Token frequency counter¶

Path	pimlico.modules.corpora.vocab_counter
Executable	yes

Count the frequency of each token of a vocabulary in a given corpus (most often the corpus on which the vocabulary was built).

Note that this distribution is not otherwise available along with the vocabulary. It stores the document frequency counts - how many documents each token appears in - which may sometimes be a close enough approximation to the actual frequencies. But, for example, when working with character-level tokens, this estimate will be very poor.

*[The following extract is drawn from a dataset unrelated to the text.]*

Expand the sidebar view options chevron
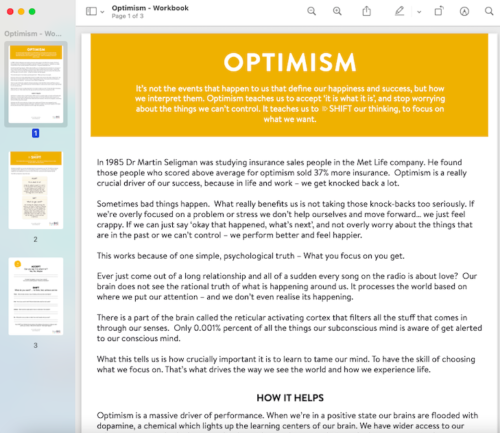The height and width of the screenshot is (433, 500). coord(102,12)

The output will be a 1D array whose size is the length of the vocabulary, or the length plus one, if oov_excluded=T (used if the corpus has been mapped so that OOVs are represented by the ID vocab_size+1, instead of having a special token).

Inputs¶

Name	Type(s)
corpus	`grouped_corpus` <`IntegerListsDocumentType`>
vocab	`dictionary`

Outputs¶

Name	Type(s)
distribution	`numpy_array`

Options¶

Name	Description	Type
oov_excluded	Indicates that the corpus has been mapped so that OOVs are represented by the ID vocab_size+1, instead of having a special token in the vocab	bool

Example config¶

This is an example of how this module can be used in a pipeline config file.

[my_vocab_counter_module]
type=pimlico.modules.corpora.vocab_counter
input_corpus=module_a.some_output
input_vocab=module_a.some_output

This example usage includes more options.

[my_vocab_counter_module]
type=pimlico.modules.corpora.vocab_counter
input_corpus=module_a.some_output
input_vocab=module_a.some_output
oov_excluded=T

Test pipelines¶

This module is used by the following test pipelines. They are a further source of examples of the module’s usage.

vocab_counter